⟨
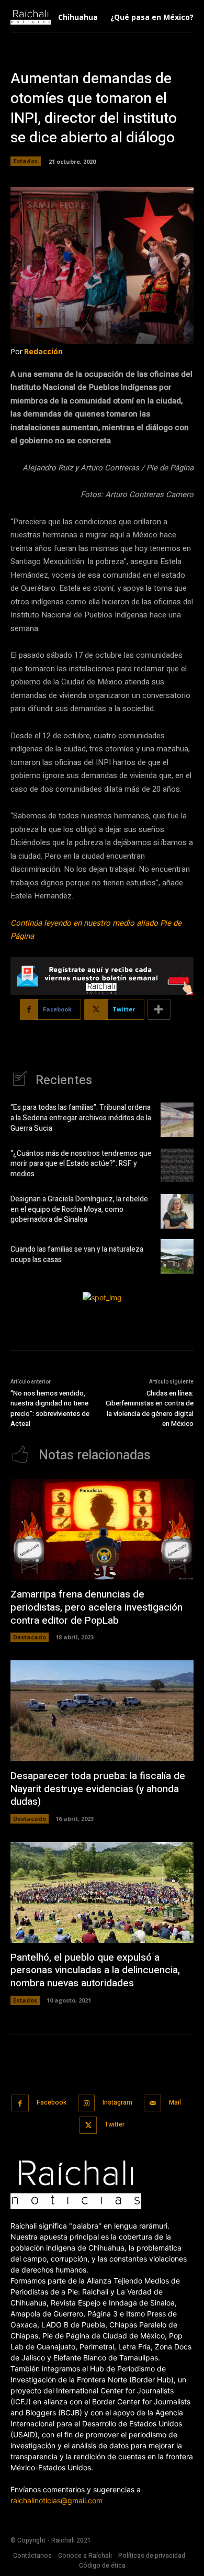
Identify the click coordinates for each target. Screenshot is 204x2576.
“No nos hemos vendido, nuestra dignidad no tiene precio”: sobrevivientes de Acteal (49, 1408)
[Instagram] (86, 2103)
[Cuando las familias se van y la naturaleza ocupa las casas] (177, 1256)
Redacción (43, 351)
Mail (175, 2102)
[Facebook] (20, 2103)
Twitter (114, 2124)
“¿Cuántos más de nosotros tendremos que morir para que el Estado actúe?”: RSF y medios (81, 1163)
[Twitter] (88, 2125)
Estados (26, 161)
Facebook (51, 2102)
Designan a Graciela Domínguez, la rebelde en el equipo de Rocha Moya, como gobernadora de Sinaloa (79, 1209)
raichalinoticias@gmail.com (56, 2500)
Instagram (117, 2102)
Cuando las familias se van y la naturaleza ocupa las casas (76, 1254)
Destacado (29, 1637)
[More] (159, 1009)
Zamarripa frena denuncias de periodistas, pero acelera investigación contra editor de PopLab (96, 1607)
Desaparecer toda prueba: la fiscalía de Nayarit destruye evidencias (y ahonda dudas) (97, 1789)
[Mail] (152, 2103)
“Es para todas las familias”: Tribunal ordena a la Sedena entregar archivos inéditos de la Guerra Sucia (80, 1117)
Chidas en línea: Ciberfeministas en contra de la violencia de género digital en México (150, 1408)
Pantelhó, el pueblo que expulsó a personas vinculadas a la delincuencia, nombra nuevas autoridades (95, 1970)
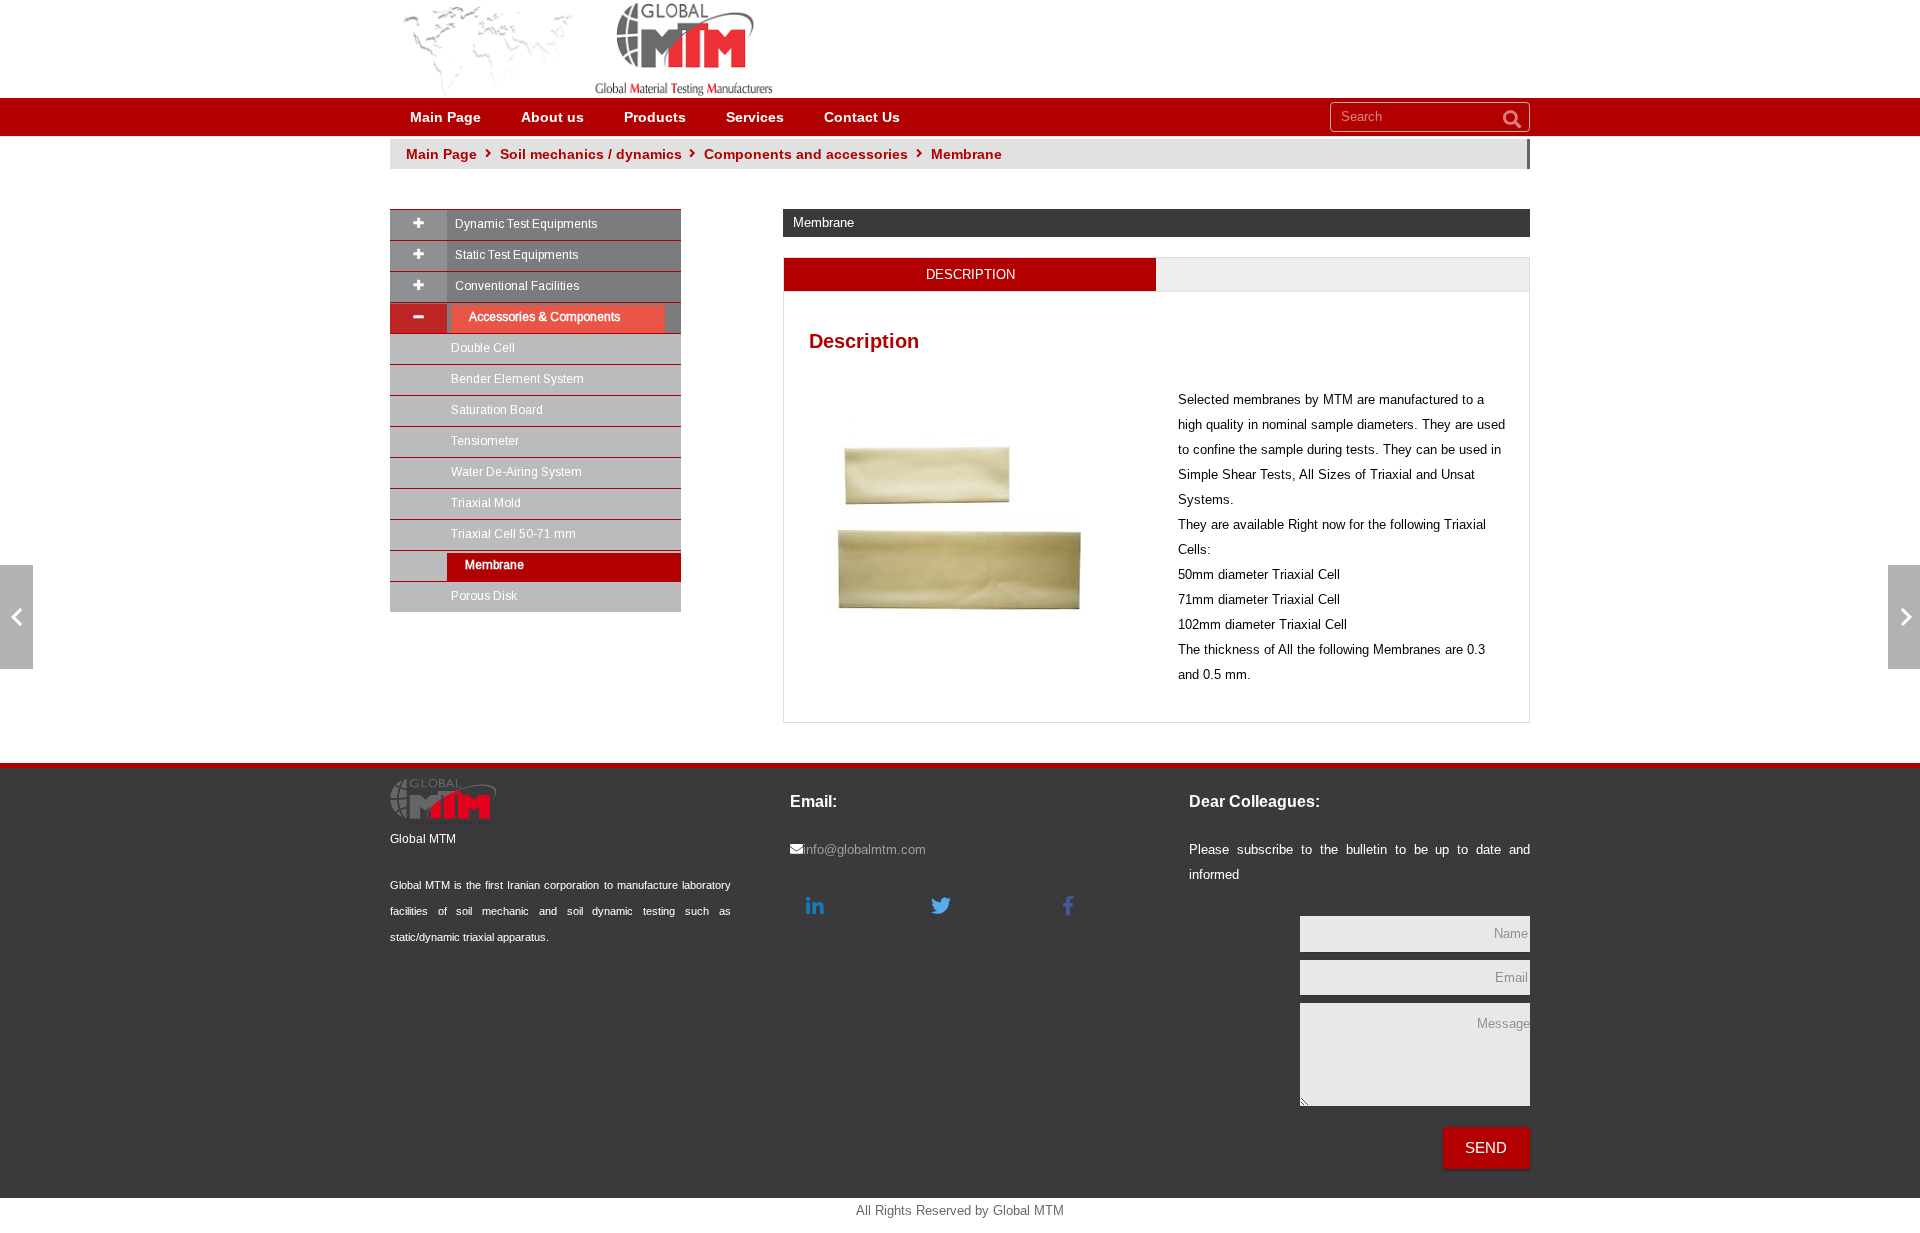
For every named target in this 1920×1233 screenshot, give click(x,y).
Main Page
⟩
⟨
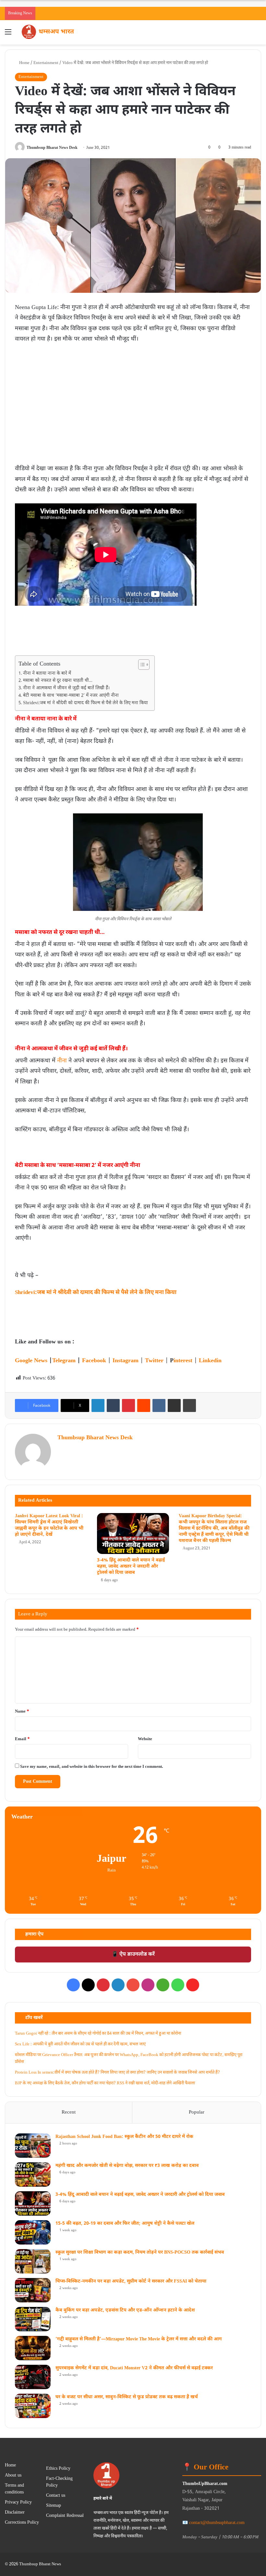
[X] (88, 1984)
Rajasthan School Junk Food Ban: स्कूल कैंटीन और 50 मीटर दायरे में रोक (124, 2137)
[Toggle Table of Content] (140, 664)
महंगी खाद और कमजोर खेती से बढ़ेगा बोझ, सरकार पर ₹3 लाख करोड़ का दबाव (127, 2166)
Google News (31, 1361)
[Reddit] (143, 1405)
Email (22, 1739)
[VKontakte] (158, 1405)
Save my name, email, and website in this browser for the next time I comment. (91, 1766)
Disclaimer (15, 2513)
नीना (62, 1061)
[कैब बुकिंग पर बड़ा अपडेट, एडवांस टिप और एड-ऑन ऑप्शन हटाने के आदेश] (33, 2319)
⟩
⟨
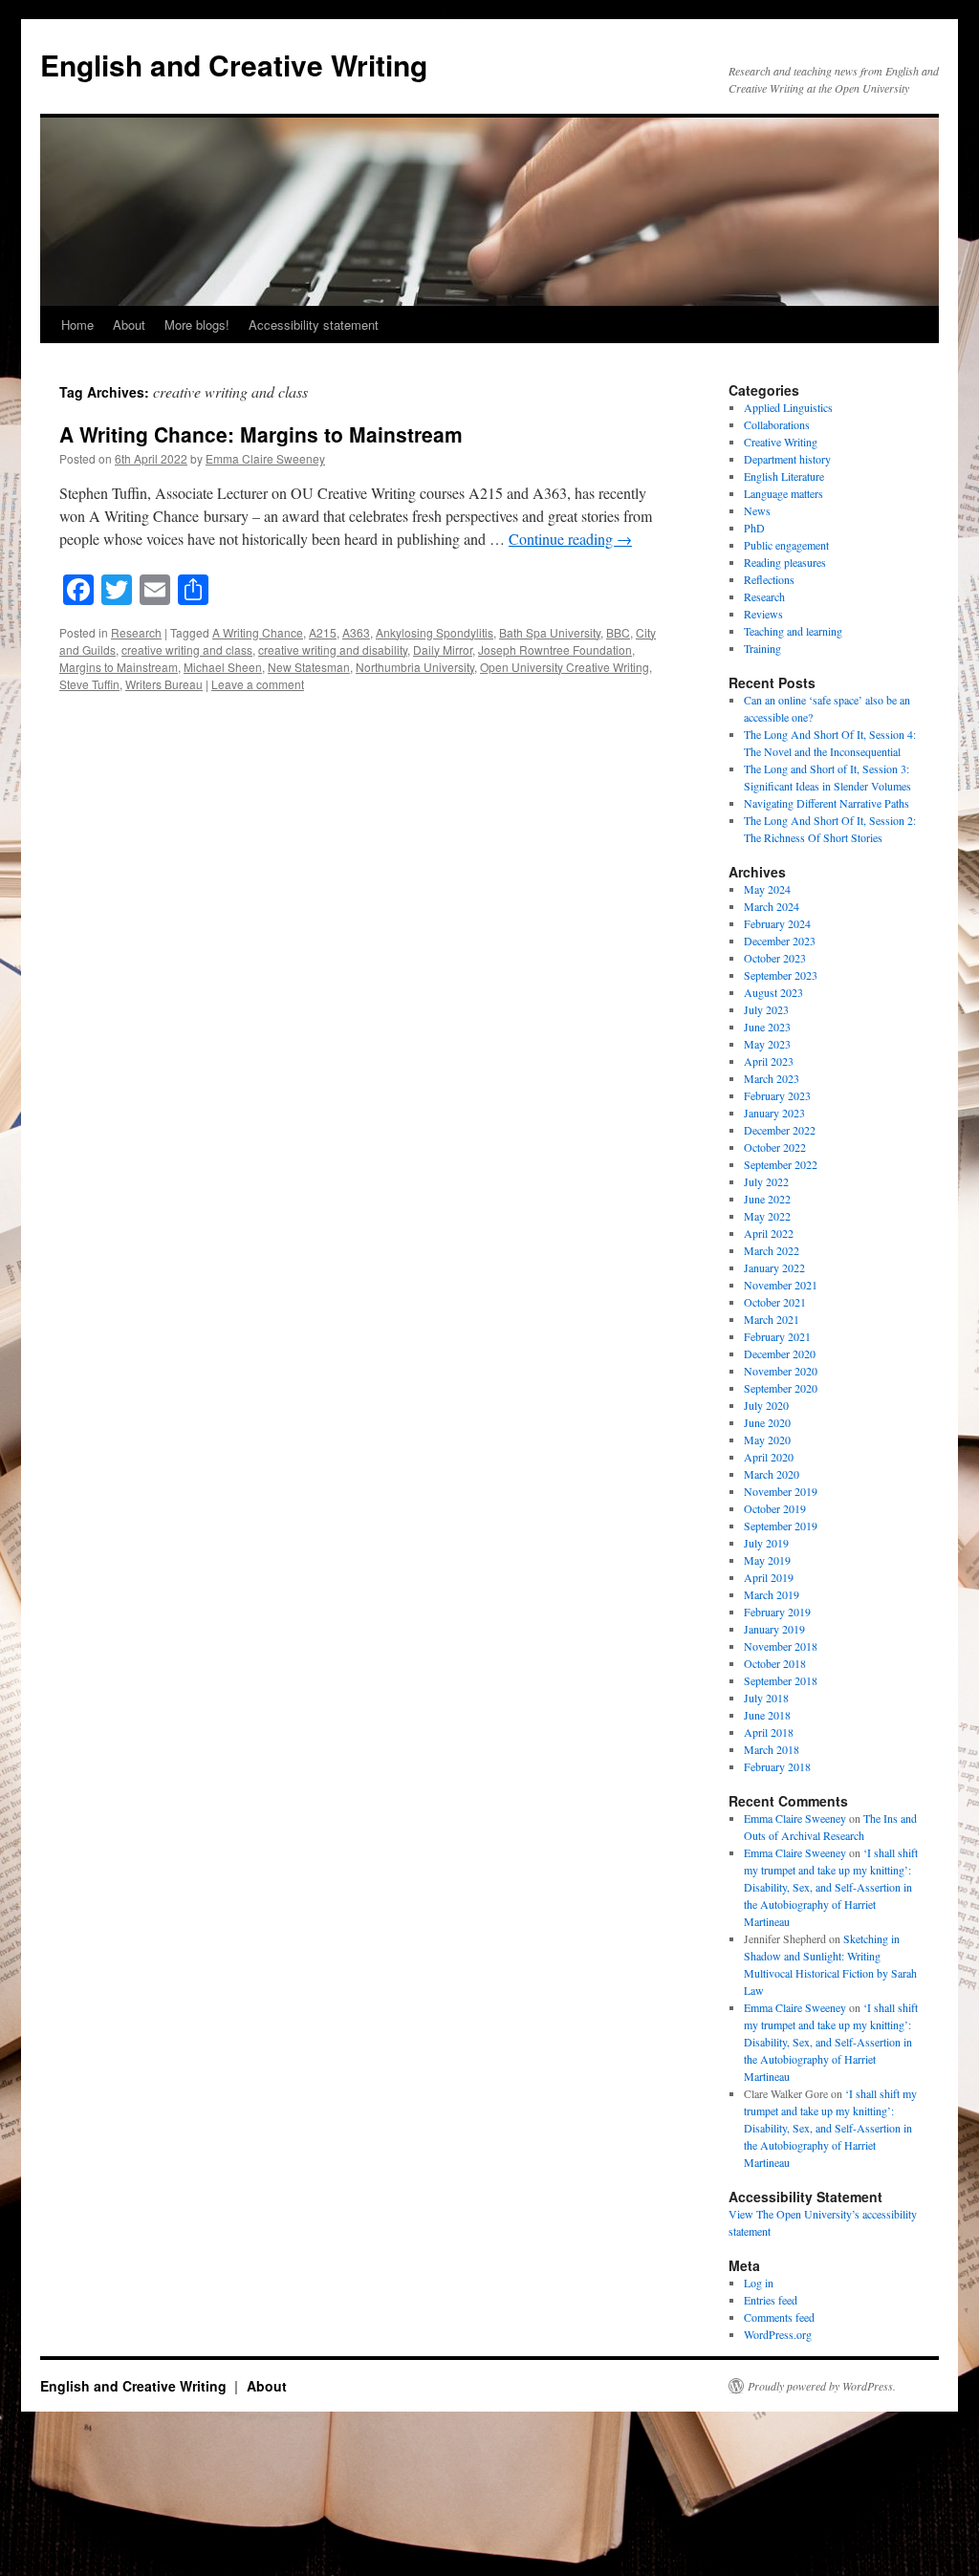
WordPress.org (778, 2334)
⟩
Only one stretch of the records above is wanted: the lines between the one holding "Designan a Graciela" and the one holding "Zamarripa frena denuncias", inclusive, reproduced exactly.

# ANSWER TO THIS EXERCISE
Designan a Graciela Domínguez, la rebelde en el equipo de Rocha Moya, como gobernadora de Sinaloa (79, 1209)
raichalinoticias@gmail.com (56, 2500)
Instagram (117, 2102)
Cuando las familias se van y la naturaleza ocupa las casas (76, 1254)
Destacado (29, 1637)
[More] (159, 1009)
Zamarripa frena denuncias de periodistas, pero acelera investigación contra editor de PopLab (96, 1607)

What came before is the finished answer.